陈小虎握着电话的手紧了紧,眼眶有点热:“奶奶,您那腿脚……”
“少废话,我还没老糊涂呢。”白奶奶打断了他。
突然,电话那头的声音顿了顿,变得有些低沉,甚至带着一丝神秘的意味。
“小虎啊,我来不光是为了盯着戏。”白奶奶的声音压得很低,像是怕被谁听去,“还有个事儿,我得当着全团的面说。特别是当着萧萧的面。”
陈小虎心里咯噔一下:“啥事儿啊?这么严肃?”
“关于萧萧的身世。”白奶奶在电话那头轻轻叹了口气,“这事儿瞒了这么多年,也该到了说出来的时候了。决赛之前,我得给她个交代。”
说完,白奶奶就挂了电话,只剩下“嘟嘟”的忙音。
陈小虎拿着听筒,愣在原地。身世?萧萧的身世还有啥不知道的?不就是孤儿吗?白奶奶怎么说得这么玄乎?

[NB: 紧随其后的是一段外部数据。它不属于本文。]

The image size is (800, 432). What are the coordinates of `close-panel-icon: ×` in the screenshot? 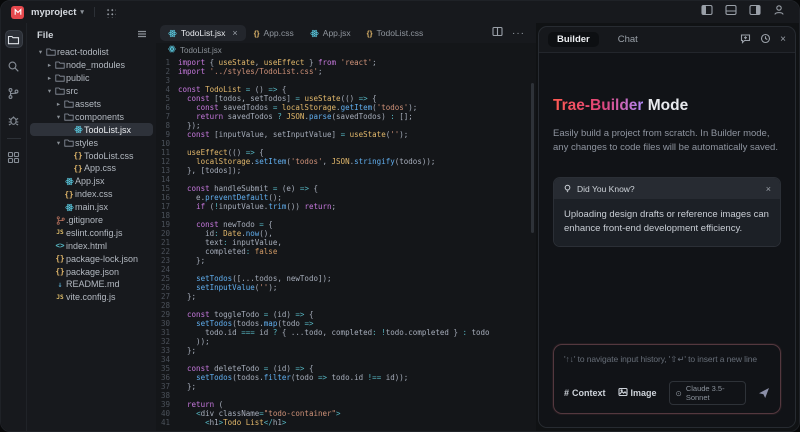 It's located at (783, 40).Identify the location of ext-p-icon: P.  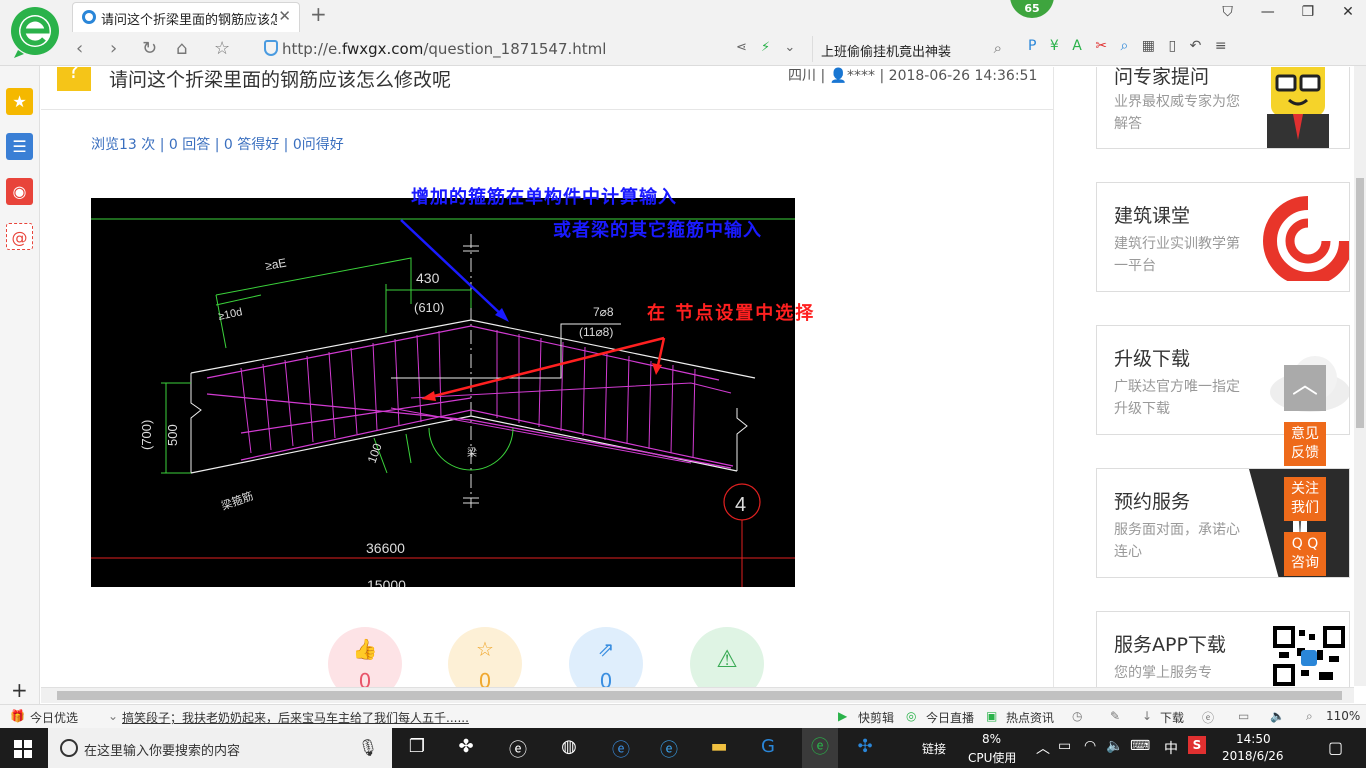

但他没时间多想。身世是身世,决赛是决赛。不管有什么事儿,都得等把这九十分钟扛过去再说。
他站起身,回到那间挤满人的屋子。
大伙儿都睡得迷迷糊糊的,听见门响,都睁开眼看着陈小虎。
“都别睡了。”陈小虎把外套一脱,“明天加练。从早到晚,除了吃饭上厕所,谁都不许喊累。咱们要把全本的架子搭起来。天亮之后,咱们就没退路了。”
没人抱怨,只有窸窸窣窣穿衣服的声音。陈小虎看着这一屋子人,心里那团火烧得更旺了。明天,老太太要来,大仗要打,这日子,算是真要翻天覆地了。